== EXTRACTED INFORMATION ==
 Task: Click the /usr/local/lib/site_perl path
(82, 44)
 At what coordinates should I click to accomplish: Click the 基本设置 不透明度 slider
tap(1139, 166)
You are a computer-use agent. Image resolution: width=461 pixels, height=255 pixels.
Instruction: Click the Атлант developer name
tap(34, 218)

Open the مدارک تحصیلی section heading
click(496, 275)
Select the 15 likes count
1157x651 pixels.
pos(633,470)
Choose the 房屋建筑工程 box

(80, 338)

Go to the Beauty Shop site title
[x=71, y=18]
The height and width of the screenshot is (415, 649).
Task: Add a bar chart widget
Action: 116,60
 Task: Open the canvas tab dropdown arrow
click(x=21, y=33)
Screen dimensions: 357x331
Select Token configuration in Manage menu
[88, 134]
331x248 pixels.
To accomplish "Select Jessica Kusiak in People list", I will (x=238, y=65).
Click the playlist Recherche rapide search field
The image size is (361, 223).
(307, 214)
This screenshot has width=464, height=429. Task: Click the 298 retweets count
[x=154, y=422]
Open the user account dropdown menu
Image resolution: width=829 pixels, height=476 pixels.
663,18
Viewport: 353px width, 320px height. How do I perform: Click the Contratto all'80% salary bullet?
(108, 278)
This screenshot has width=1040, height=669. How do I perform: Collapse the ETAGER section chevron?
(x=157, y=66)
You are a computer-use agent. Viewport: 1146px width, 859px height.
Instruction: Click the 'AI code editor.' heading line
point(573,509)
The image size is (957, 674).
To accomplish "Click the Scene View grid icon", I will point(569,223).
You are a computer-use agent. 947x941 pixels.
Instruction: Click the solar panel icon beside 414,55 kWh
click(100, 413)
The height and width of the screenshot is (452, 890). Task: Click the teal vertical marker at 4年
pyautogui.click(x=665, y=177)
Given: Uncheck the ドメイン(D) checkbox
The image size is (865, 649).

== PROBLEM STATEMENT ==
Search the listing for the word "will" and state how many lines contain it. Nothing else belongs in the reply.

== OUTPUT BELOW ==
2